[Extracted data entries]
Start of Block
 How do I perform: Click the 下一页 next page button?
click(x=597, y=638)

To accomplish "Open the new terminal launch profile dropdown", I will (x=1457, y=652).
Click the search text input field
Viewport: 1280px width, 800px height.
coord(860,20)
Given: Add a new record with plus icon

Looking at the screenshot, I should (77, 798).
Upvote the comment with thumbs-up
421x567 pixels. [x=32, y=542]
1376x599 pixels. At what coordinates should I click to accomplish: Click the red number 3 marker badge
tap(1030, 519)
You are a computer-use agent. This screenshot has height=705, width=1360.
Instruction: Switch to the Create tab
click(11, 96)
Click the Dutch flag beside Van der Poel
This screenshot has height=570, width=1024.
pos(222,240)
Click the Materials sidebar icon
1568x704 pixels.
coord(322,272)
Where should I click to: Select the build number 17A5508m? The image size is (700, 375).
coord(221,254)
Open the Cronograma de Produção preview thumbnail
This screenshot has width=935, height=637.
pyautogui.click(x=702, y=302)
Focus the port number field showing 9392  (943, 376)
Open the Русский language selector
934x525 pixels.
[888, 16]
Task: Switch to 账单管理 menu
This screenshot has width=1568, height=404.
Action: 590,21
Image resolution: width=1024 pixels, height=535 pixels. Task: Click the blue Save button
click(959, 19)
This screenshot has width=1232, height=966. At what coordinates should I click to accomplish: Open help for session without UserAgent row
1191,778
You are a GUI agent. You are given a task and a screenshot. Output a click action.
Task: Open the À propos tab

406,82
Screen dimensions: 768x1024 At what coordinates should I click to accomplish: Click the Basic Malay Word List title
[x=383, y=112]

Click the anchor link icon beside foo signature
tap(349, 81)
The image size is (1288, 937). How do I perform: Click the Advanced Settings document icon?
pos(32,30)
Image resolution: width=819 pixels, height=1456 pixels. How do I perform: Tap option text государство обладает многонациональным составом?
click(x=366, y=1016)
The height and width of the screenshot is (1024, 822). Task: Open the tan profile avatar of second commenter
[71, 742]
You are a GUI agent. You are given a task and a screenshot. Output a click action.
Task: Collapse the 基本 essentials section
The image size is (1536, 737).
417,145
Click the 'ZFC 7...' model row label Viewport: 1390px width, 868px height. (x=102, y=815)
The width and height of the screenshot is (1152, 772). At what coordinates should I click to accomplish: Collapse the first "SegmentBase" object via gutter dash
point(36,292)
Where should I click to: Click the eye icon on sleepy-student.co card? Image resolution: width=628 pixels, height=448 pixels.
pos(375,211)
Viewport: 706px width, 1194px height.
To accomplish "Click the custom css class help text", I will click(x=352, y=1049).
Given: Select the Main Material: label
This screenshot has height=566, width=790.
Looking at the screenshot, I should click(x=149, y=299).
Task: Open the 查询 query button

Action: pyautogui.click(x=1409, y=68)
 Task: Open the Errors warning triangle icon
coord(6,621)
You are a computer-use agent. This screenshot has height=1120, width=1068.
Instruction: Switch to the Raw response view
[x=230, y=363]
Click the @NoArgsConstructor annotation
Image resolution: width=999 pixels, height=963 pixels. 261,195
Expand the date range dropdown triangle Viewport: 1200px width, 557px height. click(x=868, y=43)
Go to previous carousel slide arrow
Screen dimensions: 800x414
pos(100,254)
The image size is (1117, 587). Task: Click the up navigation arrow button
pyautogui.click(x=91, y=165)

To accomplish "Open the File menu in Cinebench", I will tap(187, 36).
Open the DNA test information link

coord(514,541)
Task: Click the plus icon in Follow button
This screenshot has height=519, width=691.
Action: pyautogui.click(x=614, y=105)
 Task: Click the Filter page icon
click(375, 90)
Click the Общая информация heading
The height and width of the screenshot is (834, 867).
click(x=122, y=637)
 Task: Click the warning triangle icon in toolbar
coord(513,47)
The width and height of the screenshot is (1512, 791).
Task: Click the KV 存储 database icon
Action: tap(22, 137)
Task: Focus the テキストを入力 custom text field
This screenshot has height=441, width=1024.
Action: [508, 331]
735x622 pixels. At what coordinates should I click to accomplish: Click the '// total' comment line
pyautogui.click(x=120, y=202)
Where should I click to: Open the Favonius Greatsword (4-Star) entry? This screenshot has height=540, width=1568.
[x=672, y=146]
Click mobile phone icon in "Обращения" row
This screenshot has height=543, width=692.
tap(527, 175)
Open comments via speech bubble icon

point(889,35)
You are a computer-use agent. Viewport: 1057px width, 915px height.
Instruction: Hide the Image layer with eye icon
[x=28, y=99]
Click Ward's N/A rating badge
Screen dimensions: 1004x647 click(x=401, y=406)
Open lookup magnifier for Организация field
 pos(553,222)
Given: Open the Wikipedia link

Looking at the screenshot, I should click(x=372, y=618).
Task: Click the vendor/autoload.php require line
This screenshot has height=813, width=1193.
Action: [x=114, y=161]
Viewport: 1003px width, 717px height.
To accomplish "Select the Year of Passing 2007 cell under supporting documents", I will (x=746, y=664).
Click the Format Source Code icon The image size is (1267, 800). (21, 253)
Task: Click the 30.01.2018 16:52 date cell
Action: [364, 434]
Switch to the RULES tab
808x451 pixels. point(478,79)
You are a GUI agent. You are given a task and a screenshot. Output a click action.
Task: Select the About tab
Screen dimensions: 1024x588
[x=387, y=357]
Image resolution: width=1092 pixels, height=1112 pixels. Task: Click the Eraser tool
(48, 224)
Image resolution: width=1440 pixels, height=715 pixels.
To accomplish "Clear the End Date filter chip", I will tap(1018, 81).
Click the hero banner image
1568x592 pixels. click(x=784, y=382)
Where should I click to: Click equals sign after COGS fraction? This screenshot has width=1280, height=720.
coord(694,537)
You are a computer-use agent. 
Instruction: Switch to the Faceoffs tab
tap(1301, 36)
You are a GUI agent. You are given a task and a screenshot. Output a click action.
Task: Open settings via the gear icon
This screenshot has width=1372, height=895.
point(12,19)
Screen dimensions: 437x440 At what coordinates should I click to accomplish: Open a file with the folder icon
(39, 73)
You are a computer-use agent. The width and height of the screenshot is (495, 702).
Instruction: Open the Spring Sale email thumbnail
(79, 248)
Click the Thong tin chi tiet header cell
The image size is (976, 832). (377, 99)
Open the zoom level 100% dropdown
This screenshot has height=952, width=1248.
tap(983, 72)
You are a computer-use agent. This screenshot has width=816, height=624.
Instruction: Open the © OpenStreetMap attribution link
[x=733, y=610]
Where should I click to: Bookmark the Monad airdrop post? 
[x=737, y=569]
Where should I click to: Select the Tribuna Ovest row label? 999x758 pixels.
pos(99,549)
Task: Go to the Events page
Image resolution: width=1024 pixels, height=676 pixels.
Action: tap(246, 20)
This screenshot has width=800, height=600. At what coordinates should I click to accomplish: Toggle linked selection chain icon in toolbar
End of Block
(Exercise goal) Give the number of lines above that include "custom". Write nothing else.

(Task response) 2